De pronto oyó a los lejos un rumor de trompetas y el trajinar de numerosos caballos que al galope se dirigían hacia donde él se encontraba. Prácticamente no tuvo tiempo de sacar a su ganado del camino, cuando el tropel de soldados ya se le había encimado. La tropa formaba parte de un violento grupo de soldados comandados por un temperamental hombre que sufría las consecuencias de su propia intemperancia de carácter que aunado a una innata maldad, lo convertían en el terror de los habitantes de aquellos parajes. Sus desmanes se acrecentaba cada vez que salía de campaña, y veía con envidia siembra tras siembra de cebada, centeno, trigo y una gran cantidad de hortalizas, que junto a los inmensos rebaños de ganado bovino, caprino, y muchos otros animales domésticos le hacían preguntarse acerca de la disparidad en el reparto de las tierras por parte de la providencia. De acuerdo a su criterio, esas hermosas comarcas deberían compartir sus riquezas con aquellas menos favorecidas como la suya, que en su mayor parte, era una gigantesca acumulación de montaña tras montaña, cubiertas casi de manera perenne por nieves perpetúas.

Alvar ansiaba desde hacía mucho tiempo, echarle mano a aquellas tierras y a sus riquezas. Les envidiaba su agradable y tolerable clima, la facilidad con la que podían ser trabajadas, pero por sobre todo, la perspectiva de usar esas riquezas para subyugar a las demás naciones. Soñaba con gobernar omnipotentemente por sobre todo Pelair. Su ambición era solamente sobrepasada por su crueldad y su despotismo.

La violenta horda se abalanzó sobre el pacífico poblado, tomando por sorpresa a sus habitantes.

Muy pronto, la mayor parte del villorrio se hallaba en llamas, gracias a las teas que el regimiento de salvajes soldados, lanzaban sobre los techos de las humildes viviendas. Los sorprendidos habitantes corrían despavoridos, sin tener mayor oportunidad de escapar, pues los atacantes, montados en sus caballos derriban con sus poderosos mazos con violencia a cuanto aldeano se les atravesara en su camino. Las puertas de las casas eran apenas débiles mamparos ante la arremetida de los poderosos corceles, que se abrían paso a su interior, para sacar de ellas, a quien quiera que se encontrara adentro, sin importar si eran hombres, ancianos, mujeres o niños.

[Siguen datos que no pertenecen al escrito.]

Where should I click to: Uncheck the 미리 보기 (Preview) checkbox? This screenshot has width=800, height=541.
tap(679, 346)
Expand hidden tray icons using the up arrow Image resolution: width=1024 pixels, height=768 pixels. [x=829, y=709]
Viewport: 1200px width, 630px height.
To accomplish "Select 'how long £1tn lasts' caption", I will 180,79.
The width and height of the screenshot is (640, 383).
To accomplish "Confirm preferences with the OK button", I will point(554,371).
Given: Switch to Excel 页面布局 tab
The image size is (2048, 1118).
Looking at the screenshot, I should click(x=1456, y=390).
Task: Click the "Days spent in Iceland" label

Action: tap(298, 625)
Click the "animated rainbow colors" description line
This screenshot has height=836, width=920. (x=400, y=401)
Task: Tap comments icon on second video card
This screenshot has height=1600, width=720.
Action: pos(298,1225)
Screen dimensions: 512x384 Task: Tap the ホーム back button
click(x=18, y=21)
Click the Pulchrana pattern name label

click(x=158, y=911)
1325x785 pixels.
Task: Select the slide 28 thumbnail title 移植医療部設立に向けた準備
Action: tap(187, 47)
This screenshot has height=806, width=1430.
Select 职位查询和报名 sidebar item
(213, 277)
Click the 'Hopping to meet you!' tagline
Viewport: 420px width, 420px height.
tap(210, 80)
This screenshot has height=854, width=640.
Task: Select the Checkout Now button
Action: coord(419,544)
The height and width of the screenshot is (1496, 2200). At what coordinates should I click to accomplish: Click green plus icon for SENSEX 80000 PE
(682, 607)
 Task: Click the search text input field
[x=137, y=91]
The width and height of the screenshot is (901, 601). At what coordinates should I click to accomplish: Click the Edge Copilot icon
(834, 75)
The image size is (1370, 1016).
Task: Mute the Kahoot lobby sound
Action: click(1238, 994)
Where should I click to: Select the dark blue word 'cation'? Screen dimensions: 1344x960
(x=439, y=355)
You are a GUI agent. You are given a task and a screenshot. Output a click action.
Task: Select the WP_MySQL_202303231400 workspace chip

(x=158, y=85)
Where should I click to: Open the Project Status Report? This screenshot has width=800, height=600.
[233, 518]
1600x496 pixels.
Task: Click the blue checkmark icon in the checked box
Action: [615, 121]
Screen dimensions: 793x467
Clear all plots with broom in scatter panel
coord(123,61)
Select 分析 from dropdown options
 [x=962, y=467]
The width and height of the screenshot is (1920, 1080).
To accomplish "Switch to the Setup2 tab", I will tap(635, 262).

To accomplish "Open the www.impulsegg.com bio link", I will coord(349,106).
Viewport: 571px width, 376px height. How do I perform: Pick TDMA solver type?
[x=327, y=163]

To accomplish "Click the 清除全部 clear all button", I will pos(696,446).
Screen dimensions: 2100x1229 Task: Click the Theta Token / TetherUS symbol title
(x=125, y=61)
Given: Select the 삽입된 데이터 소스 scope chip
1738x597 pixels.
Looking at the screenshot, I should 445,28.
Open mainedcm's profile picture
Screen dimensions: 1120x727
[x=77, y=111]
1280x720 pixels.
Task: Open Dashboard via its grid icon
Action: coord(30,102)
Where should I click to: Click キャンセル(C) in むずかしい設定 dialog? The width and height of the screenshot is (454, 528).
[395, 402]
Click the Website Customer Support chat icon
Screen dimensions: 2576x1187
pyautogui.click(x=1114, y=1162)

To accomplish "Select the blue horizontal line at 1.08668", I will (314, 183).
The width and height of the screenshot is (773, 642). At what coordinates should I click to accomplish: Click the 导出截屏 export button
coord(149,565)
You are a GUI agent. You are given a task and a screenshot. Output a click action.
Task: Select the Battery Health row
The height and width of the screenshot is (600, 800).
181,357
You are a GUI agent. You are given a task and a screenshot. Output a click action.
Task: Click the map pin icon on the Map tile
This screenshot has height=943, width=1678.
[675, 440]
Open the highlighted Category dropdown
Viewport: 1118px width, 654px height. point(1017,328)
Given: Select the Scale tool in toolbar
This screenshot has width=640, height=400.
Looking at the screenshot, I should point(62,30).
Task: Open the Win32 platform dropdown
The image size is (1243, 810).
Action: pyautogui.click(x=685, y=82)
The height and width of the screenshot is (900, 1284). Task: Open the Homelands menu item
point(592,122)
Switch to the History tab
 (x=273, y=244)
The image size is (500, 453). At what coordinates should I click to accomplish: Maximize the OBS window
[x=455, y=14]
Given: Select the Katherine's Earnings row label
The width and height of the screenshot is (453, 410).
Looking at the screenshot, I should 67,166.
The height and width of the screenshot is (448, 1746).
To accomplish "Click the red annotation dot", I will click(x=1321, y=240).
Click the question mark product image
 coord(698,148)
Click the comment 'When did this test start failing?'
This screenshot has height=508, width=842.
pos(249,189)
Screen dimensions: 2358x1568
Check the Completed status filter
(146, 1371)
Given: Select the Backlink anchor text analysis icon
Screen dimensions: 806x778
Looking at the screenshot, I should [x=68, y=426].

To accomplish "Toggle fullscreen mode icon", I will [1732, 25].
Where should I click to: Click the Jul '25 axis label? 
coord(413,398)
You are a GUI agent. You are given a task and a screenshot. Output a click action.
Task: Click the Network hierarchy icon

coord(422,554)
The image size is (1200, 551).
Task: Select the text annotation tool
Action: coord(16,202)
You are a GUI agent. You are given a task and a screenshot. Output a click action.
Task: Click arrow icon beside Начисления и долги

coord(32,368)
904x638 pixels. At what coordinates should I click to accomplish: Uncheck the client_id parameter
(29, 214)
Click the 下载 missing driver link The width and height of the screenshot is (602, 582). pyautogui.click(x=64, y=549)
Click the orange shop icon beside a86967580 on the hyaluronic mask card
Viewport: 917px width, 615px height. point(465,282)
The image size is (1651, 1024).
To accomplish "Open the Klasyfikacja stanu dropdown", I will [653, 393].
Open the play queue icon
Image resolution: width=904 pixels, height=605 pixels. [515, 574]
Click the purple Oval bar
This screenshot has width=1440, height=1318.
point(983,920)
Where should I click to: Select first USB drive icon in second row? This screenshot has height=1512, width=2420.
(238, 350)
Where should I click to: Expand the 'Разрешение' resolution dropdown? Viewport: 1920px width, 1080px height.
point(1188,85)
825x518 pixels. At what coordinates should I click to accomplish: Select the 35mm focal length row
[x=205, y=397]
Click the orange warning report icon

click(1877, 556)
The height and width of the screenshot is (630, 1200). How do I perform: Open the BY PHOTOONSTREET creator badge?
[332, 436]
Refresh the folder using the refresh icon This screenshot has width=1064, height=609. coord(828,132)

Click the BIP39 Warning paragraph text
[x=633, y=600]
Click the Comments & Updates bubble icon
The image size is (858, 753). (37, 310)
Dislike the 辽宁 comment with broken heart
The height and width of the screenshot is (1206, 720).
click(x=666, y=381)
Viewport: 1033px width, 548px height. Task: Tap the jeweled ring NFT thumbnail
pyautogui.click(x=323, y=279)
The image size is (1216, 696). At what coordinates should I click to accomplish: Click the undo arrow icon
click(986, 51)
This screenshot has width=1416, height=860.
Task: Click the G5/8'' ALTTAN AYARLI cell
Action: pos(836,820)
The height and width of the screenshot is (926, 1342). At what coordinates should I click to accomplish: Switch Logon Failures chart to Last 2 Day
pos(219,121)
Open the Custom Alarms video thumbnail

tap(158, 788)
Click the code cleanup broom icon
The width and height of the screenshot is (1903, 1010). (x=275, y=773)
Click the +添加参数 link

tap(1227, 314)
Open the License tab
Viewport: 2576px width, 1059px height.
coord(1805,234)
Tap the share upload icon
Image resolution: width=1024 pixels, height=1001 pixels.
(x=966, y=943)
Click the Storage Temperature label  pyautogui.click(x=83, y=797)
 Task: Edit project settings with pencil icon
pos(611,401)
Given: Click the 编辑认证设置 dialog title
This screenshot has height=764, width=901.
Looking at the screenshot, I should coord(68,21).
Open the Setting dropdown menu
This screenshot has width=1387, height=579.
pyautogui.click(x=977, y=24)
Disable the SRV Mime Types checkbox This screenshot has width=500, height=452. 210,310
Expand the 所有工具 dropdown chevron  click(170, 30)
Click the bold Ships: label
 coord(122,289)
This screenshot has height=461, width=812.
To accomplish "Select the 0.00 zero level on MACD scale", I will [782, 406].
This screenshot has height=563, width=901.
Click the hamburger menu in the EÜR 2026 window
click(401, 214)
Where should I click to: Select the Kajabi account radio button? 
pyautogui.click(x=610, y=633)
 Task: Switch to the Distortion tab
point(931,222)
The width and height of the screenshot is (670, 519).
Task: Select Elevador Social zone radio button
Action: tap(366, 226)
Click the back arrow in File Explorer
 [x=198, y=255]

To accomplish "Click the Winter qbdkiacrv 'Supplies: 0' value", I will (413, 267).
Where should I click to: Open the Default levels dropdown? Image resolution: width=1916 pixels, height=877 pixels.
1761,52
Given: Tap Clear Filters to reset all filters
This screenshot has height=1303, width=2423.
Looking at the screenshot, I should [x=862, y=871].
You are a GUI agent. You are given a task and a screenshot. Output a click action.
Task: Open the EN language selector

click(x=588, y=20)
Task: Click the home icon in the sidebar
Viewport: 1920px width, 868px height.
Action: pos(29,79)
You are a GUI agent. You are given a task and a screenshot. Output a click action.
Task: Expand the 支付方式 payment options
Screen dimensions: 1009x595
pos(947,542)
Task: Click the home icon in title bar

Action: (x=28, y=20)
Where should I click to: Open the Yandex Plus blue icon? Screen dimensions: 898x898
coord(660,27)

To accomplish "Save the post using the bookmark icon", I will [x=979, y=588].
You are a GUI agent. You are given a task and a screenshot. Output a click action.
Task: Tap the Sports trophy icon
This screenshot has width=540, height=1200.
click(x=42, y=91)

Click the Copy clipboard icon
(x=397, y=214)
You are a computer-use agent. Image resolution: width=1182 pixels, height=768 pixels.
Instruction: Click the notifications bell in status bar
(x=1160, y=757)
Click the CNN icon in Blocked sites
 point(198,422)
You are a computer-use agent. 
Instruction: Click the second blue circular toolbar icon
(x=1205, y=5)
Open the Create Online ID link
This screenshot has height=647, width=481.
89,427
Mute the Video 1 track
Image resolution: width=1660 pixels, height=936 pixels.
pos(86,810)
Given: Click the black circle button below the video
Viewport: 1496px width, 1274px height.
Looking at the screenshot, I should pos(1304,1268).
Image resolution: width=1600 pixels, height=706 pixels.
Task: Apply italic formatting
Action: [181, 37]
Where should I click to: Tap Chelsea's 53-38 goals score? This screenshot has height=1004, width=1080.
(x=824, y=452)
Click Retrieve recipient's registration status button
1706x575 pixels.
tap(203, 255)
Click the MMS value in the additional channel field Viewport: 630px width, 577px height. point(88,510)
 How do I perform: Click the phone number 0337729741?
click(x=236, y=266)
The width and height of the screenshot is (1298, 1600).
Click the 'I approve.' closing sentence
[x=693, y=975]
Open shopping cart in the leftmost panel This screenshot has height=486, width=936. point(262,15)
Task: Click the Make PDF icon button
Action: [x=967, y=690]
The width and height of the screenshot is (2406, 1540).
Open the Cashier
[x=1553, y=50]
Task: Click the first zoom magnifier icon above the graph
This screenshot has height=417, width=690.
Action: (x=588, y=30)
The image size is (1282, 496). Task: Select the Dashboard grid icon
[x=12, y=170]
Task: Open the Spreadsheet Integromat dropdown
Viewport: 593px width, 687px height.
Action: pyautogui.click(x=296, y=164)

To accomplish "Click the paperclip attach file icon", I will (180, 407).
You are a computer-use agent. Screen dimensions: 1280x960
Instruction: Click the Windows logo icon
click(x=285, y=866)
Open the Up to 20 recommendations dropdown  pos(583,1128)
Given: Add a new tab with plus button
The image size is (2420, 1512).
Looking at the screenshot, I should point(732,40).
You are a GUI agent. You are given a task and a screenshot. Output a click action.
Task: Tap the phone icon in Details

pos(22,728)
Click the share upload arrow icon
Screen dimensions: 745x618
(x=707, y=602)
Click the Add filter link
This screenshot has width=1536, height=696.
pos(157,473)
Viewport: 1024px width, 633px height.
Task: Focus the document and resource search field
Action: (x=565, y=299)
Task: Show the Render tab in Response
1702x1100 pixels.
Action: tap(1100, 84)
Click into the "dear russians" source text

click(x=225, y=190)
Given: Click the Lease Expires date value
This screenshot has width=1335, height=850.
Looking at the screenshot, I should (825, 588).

Grisela se hallaba zurciendo una capucha que su pequeño había roto en una de sus innumerables correrías con los otros chiquillos de la aldea, cuando oyó los alaridos y gritos de sus vecinos. Con inusitada rapidez, y temiendo lo peor, abrió una pequeña puerta de madera ubicada en el suelo, que servía como entrada a un entramado de escaleras que daba a un pequeño sótano que se encontraba debajo de la habitación, donde guardaba las provisiones de invierno, y conminó a su hijo y a un extraño y pequeño ser que le acompañaba para que se escondieran. Apenas había logrado ocultarlos, cuando la puerta que daba al exterior de la humilde vivienda se abrió de manera estrepitosa debido a un violento golpe que recibiera. Un par de impetuosos soldados acompañados de un feroz perro entraron en la casucha. La vivienda no era más que una débil construcción de paredes de barro y techos de paja, como todas las demás que componían aquella pequeña villa. Su mobiliario era más bien escaso y simple. Consistía apenas de un par de camastros, una mesa de madera y una desvencijada alacena para guardar la escasa comida. Un fuego recién encendido tomaba fuerza en la chimenea, que al no haber sido atendido apropiadamente, comenzaba a humear e invadir de humo la única habitación de aquella humilde casa.